One of the
great aspects of video games is the reset button. A person may get mad when their brother
pushes it in the middle of game play, but generally it is a positive
option. Worked yourself into a corner:
push reset. Technical glitch: push
reset. Need a quick path to the start
menu: push reset. Can’t figure out what
to do next: push reset. Need the default settings: push reset.

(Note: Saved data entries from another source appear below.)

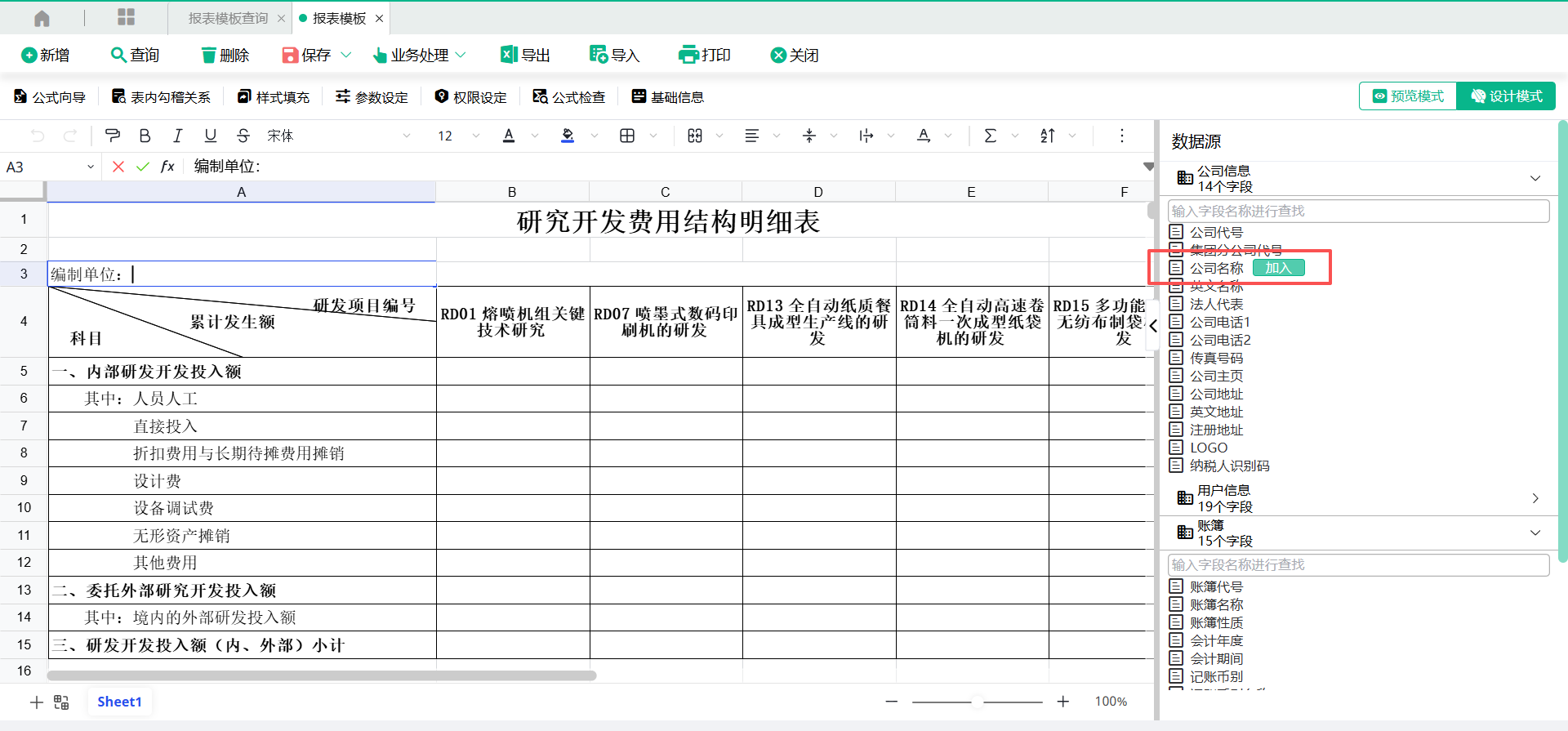Viewport: 1568px width, 731px height.
Task: Apply italic formatting to the cell
Action: click(x=177, y=136)
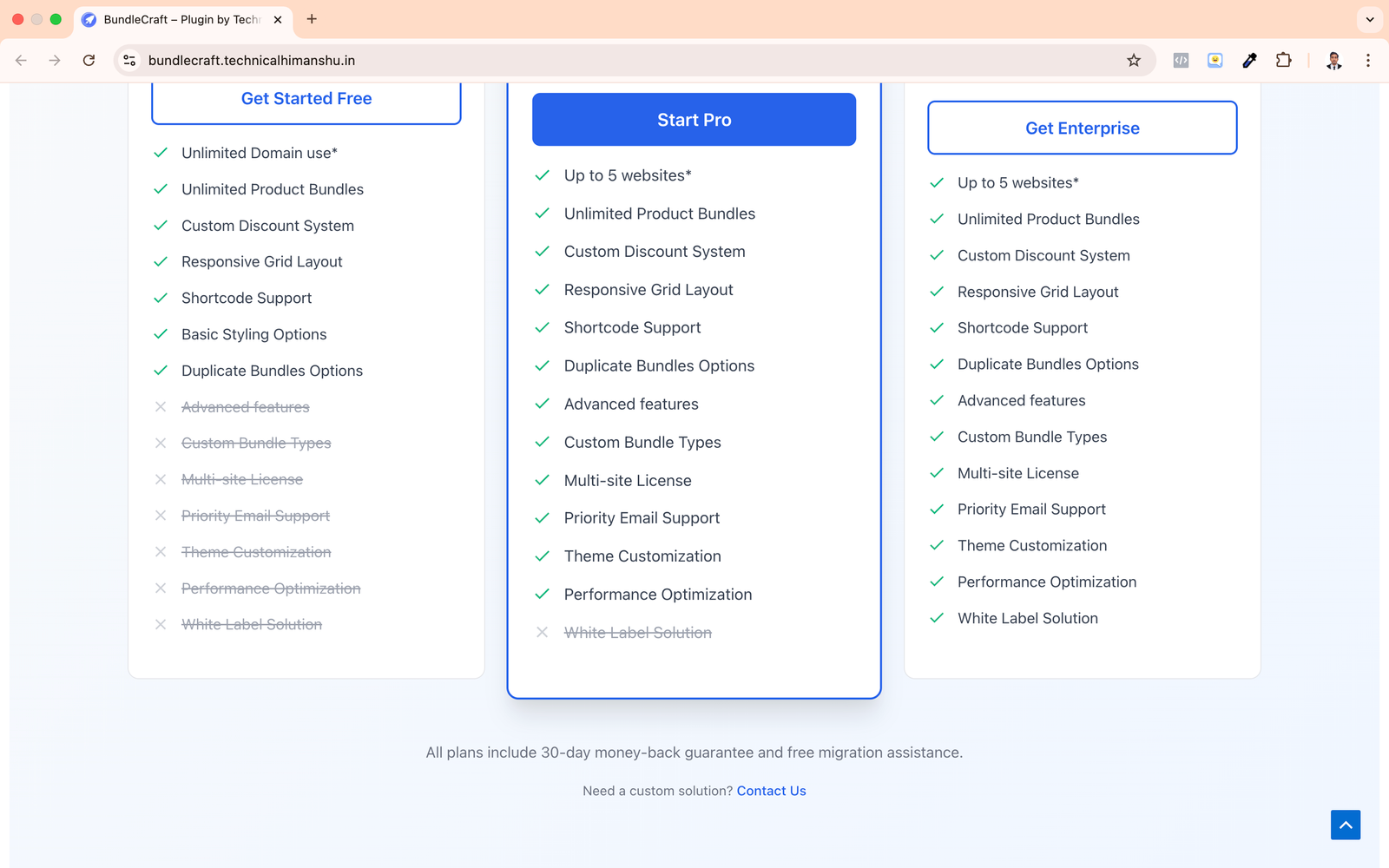The image size is (1389, 868).
Task: Open a new browser tab
Action: click(x=312, y=19)
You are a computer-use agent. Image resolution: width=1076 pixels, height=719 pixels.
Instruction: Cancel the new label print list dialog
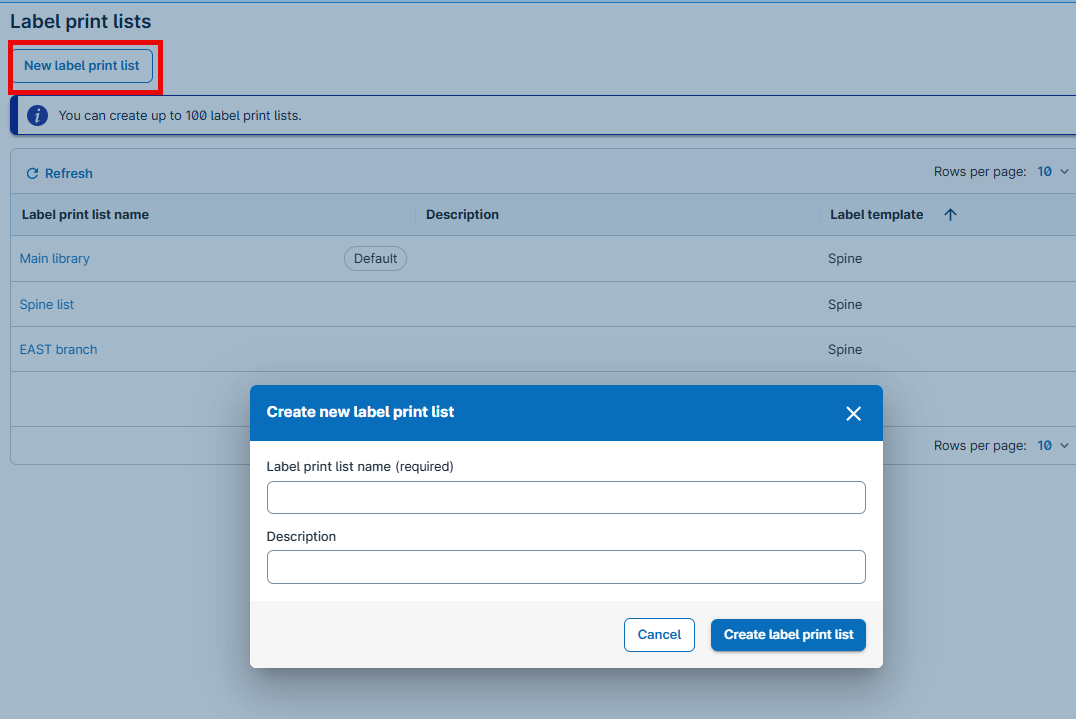[659, 635]

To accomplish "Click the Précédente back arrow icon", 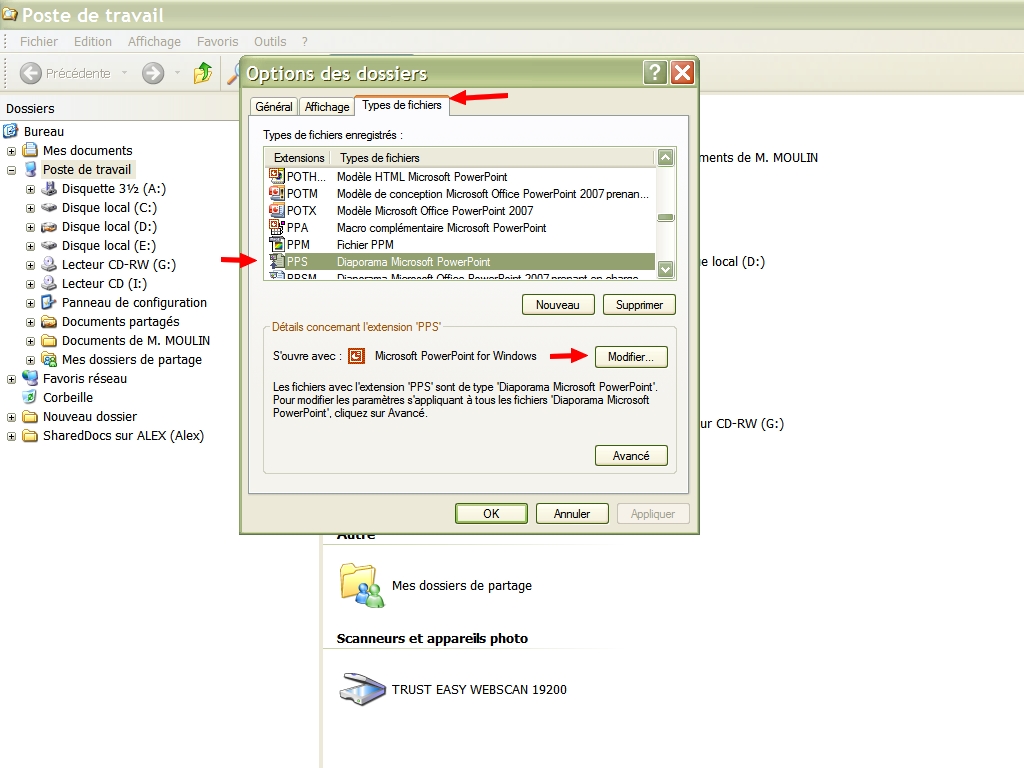I will click(x=31, y=73).
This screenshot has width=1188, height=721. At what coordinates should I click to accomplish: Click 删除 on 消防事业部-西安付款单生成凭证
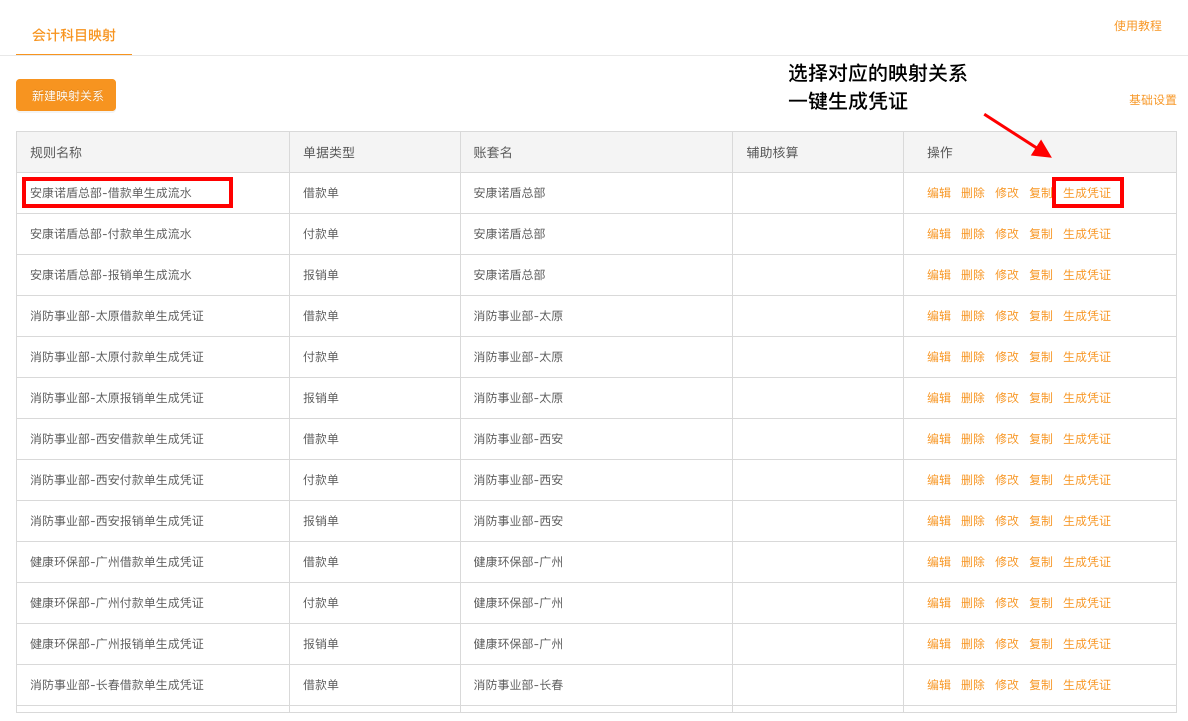coord(973,479)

Humanity in the middle of a great game (please suspend your groaning; I know
the metaphor’s bad, but you’ll see it fits the book), no reset button exists
for us, unfortunately. There is no
stopping Hitler in the middle of what he did, just as there’s no getting back
many of the natural resources we’re bleeding the planet dry of. Such situations only able to be manifested in
speculative fiction, in 1971 Philip Jose Farmer hit the reset button. To Your
Scattered Bodies Go is the start menu, and depending on genre perspective,
you may wish to push the reset button on the novel upon completion.
A man
awakens in an immense zero g cavern, floating amongst a seemingly infinite
flotilla of nude, hairless bodies.
Gradually gaining perspective, before him appears a vision. He realizes it is his old self, as he
appeared in real life, and he is the explorer Richard Burton. Like billions of raindrops, the bodies begin
falling, and before Burton knows it, he lies in a field, other bodies scattered
around him. Still entirely nude, he has
only a metal canister with him. Behind
him rise mountains, and before him a wide river. To either side he sees nothing but trees,
fields, and bodies. Each person slowly
awakening, they discover cultural and language barriers. Not everybody is from the same place, era,
even planet. A Tau Cetan named Monat amongst
the humans, Burton makes friends with a 20th century American man named
Frigate, a British woman Alice, a caveman Kazz, and others. Coming across strange metal mushrooms that
erratically shoot blue flames, they discover that by placing the canisters in
special indentations on the surface at certain times they are provided food and
drink, cigarettes and alcohol, even pleasure drugs. Building a solid group, Burton eventually
does what he was born to do: explore.
Building a sailing vessel with the others, they set out upriver to
investigate their strange river world.